Each layer answers a different question: where did this come from, does it support or contradict, when did it happen, what agent run wrote it, what changed since last time.
The five layers
Page sources
Which external documents contributed to this page? Each source links a page to its upstream connector items -- Drive files, Slack threads, Confluence pages, PubMed articles.
Section citations
Per-section references with a stance field: support, contradicts, or qualifies. Citations accumulate over time as new sources are ingested -- they are never replaced.
Temporal events
Time-stamped events with date precision attached to sections. Captures when something happened in the real world, not just when it was recorded in the system.
Ingestion events
Records of which agent run or sync job produced a given page revision. Ties the knowledge base entry back to the pipeline execution that created or updated it.
Revision history
Full content snapshots at every write. Supports diff, rollback, and audit. Every revision records who or what wrote it and the markdown content at that point.

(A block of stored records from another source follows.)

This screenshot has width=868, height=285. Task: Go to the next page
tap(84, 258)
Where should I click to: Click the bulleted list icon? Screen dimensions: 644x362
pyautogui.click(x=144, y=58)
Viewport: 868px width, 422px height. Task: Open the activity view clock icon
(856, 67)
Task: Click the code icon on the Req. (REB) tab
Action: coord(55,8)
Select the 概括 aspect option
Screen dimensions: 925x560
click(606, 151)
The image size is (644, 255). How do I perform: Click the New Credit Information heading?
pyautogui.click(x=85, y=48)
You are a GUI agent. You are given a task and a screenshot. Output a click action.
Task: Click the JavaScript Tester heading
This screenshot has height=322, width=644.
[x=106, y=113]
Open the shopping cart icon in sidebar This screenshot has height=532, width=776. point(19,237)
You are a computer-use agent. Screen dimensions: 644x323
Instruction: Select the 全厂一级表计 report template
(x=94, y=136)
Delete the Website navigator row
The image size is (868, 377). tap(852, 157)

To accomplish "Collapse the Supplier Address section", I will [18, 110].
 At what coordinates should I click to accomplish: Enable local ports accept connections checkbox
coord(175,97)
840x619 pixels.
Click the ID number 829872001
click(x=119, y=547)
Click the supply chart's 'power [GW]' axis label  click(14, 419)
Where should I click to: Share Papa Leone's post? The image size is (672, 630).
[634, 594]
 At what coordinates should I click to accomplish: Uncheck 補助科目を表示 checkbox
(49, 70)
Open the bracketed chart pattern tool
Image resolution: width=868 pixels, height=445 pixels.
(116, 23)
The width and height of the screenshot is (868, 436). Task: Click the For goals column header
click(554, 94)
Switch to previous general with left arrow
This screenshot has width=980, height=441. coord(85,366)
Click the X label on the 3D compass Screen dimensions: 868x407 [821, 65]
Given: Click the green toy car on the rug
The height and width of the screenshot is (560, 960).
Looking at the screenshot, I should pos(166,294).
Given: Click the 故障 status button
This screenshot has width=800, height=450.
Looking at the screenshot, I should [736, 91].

Human edits record the affiliated person or account, while agent edits record the agent run, model/config, and triggering sync or conversation when available.
Citation tokens
Citations are embedded as inline tokens in structured metadata, not in prose. Each token format identifies the source type and a stable identifier:
{{pmid:12345678}}{{gdrive:1abc2def}}{{slack:C01AB/1234.5678}}{{artifact:abc-123}}{{web:sha256-hash}}The full provenance chain
Five joins away from any paragraph is the connector that delivered the source.
A contradicts citation is not an error. It means the system has identified a genuine disagreement between sources and is surfacing it instead of silently picking a winner. Multiple stances on the same section -- support, contradict, qualify -- give users the context to decide which source to trust based on recency, authority, or domain expertise.